---- ENTRIES SHOWN

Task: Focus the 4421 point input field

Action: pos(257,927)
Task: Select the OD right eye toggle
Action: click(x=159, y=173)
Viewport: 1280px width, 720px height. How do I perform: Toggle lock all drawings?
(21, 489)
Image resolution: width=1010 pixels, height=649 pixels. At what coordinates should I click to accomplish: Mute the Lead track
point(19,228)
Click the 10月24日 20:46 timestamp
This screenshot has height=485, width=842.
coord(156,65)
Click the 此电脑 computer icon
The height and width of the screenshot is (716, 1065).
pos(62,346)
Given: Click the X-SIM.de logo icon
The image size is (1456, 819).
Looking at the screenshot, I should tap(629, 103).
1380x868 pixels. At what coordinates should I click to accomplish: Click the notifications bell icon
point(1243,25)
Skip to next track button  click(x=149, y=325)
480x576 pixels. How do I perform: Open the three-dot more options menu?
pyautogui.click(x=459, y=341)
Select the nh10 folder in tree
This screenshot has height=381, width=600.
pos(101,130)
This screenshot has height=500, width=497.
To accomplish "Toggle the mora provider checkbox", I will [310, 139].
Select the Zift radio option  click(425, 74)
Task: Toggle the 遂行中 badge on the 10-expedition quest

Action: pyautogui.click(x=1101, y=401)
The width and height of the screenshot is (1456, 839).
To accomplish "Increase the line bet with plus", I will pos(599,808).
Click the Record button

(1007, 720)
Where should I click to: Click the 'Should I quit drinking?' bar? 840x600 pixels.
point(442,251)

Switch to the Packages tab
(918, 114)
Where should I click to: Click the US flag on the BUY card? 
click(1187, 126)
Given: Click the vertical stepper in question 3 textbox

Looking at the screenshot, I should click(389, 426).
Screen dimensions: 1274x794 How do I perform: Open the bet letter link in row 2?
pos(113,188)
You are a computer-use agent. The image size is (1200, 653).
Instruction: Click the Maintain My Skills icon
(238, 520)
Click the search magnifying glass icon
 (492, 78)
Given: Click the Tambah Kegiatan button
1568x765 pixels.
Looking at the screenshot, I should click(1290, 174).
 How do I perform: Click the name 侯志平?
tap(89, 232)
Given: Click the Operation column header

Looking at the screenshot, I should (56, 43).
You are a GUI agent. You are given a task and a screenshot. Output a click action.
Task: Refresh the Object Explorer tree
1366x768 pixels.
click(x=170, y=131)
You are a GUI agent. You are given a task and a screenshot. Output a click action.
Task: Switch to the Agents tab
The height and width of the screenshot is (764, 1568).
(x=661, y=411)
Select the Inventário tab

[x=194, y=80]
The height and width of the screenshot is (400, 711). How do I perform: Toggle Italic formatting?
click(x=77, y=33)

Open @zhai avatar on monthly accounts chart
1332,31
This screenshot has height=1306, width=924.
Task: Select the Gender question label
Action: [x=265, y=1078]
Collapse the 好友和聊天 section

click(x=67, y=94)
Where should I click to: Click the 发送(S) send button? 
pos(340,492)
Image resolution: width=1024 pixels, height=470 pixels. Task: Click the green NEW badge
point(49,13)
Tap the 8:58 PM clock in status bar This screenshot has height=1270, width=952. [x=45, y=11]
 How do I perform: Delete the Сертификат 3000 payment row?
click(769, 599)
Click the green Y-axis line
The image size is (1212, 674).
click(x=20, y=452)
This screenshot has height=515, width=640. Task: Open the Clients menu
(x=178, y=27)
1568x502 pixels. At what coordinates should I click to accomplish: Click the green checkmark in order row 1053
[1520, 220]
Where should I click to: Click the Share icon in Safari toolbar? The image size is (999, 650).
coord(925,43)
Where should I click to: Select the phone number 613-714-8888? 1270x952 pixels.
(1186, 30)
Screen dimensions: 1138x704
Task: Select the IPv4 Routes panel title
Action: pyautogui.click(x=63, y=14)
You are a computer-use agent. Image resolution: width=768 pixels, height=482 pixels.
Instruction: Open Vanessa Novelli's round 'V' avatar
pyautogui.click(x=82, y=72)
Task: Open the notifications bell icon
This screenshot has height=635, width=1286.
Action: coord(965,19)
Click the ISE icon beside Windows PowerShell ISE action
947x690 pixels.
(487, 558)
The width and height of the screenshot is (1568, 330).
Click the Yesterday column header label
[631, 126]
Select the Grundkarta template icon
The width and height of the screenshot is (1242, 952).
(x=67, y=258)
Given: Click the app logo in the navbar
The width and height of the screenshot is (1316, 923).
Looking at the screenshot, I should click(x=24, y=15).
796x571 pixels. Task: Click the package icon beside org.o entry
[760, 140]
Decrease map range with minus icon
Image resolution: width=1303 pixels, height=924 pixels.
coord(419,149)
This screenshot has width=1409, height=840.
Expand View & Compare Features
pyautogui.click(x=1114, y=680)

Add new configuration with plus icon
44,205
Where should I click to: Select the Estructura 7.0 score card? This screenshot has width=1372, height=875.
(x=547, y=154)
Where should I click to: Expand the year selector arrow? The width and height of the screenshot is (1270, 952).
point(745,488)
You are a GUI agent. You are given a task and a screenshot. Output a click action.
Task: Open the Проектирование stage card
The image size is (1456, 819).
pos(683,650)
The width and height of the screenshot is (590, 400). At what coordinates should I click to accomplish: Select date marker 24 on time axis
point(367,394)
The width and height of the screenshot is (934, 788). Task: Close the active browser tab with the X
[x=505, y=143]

--------

» EXERCISE PROMPT
Starting with the first entry and ending with the last, give all of them again unchanged.

» TASK RESULT
Task: Focus the 4421 point input field

Action: pos(257,927)
Task: Select the OD right eye toggle
Action: click(x=159, y=173)
Viewport: 1280px width, 720px height. How do I perform: Toggle lock all drawings?
(21, 489)
Image resolution: width=1010 pixels, height=649 pixels. At what coordinates should I click to accomplish: Mute the Lead track
point(19,228)
Click the 10月24日 20:46 timestamp
This screenshot has height=485, width=842.
coord(156,65)
Click the 此电脑 computer icon
The height and width of the screenshot is (716, 1065).
pos(62,346)
Given: Click the X-SIM.de logo icon
The image size is (1456, 819).
Looking at the screenshot, I should tap(629, 103).
1380x868 pixels. At what coordinates should I click to accomplish: Click the notifications bell icon
point(1243,25)
Skip to next track button  click(x=149, y=325)
480x576 pixels. How do I perform: Open the three-dot more options menu?
pyautogui.click(x=459, y=341)
Select the nh10 folder in tree
This screenshot has height=381, width=600.
pos(101,130)
This screenshot has height=500, width=497.
To accomplish "Toggle the mora provider checkbox", I will [310, 139].
Select the Zift radio option  click(425, 74)
Task: Toggle the 遂行中 badge on the 10-expedition quest

Action: pyautogui.click(x=1101, y=401)
The width and height of the screenshot is (1456, 839).
To accomplish "Increase the line bet with plus", I will pos(599,808).
Click the Record button

(1007, 720)
Where should I click to: Click the 'Should I quit drinking?' bar? 840x600 pixels.
point(442,251)

Switch to the Packages tab
(918, 114)
Where should I click to: Click the US flag on the BUY card? 
click(1187, 126)
Given: Click the vertical stepper in question 3 textbox

Looking at the screenshot, I should click(389, 426).
Screen dimensions: 1274x794 How do I perform: Open the bet letter link in row 2?
pos(113,188)
You are a computer-use agent. The image size is (1200, 653).
Instruction: Click the Maintain My Skills icon
(238, 520)
Click the search magnifying glass icon
 (492, 78)
Given: Click the Tambah Kegiatan button
1568x765 pixels.
Looking at the screenshot, I should click(1290, 174).
 How do I perform: Click the name 侯志平?
tap(89, 232)
Given: Click the Operation column header

Looking at the screenshot, I should (56, 43).
You are a GUI agent. You are given a task and a screenshot. Output a click action.
Task: Refresh the Object Explorer tree
1366x768 pixels.
click(x=170, y=131)
You are a GUI agent. You are given a task and a screenshot. Output a click action.
Task: Switch to the Agents tab
The height and width of the screenshot is (764, 1568).
(x=661, y=411)
Select the Inventário tab

[x=194, y=80]
The height and width of the screenshot is (400, 711). How do I perform: Toggle Italic formatting?
click(x=77, y=33)

Open @zhai avatar on monthly accounts chart
1332,31
This screenshot has height=1306, width=924.
Task: Select the Gender question label
Action: [x=265, y=1078]
Collapse the 好友和聊天 section

click(x=67, y=94)
Where should I click to: Click the 发送(S) send button? 
pos(340,492)
Image resolution: width=1024 pixels, height=470 pixels. Task: Click the green NEW badge
point(49,13)
Tap the 8:58 PM clock in status bar This screenshot has height=1270, width=952. [x=45, y=11]
 How do I perform: Delete the Сертификат 3000 payment row?
click(769, 599)
Click the green Y-axis line
The image size is (1212, 674).
click(x=20, y=452)
This screenshot has height=515, width=640. Task: Open the Clients menu
(x=178, y=27)
1568x502 pixels. At what coordinates should I click to accomplish: Click the green checkmark in order row 1053
[1520, 220]
Where should I click to: Click the Share icon in Safari toolbar? The image size is (999, 650).
coord(925,43)
Where should I click to: Select the phone number 613-714-8888? 1270x952 pixels.
(1186, 30)
Screen dimensions: 1138x704
Task: Select the IPv4 Routes panel title
Action: pyautogui.click(x=63, y=14)
You are a computer-use agent. Image resolution: width=768 pixels, height=482 pixels.
Instruction: Open Vanessa Novelli's round 'V' avatar
pyautogui.click(x=82, y=72)
Task: Open the notifications bell icon
This screenshot has height=635, width=1286.
Action: coord(965,19)
Click the ISE icon beside Windows PowerShell ISE action
947x690 pixels.
(487, 558)
The width and height of the screenshot is (1568, 330).
Click the Yesterday column header label
[631, 126]
Select the Grundkarta template icon
The width and height of the screenshot is (1242, 952).
(x=67, y=258)
Given: Click the app logo in the navbar
The width and height of the screenshot is (1316, 923).
Looking at the screenshot, I should click(x=24, y=15).
796x571 pixels. Task: Click the package icon beside org.o entry
[760, 140]
Decrease map range with minus icon
Image resolution: width=1303 pixels, height=924 pixels.
coord(419,149)
This screenshot has width=1409, height=840.
Expand View & Compare Features
pyautogui.click(x=1114, y=680)

Add new configuration with plus icon
44,205
Where should I click to: Select the Estructura 7.0 score card? This screenshot has width=1372, height=875.
(x=547, y=154)
Where should I click to: Expand the year selector arrow? The width and height of the screenshot is (1270, 952).
point(745,488)
You are a GUI agent. You are given a task and a screenshot. Output a click action.
Task: Open the Проектирование stage card
The image size is (1456, 819).
pos(683,650)
The width and height of the screenshot is (590, 400). At what coordinates should I click to accomplish: Select date marker 24 on time axis
point(367,394)
The width and height of the screenshot is (934, 788). Task: Close the active browser tab with the X
[x=505, y=143]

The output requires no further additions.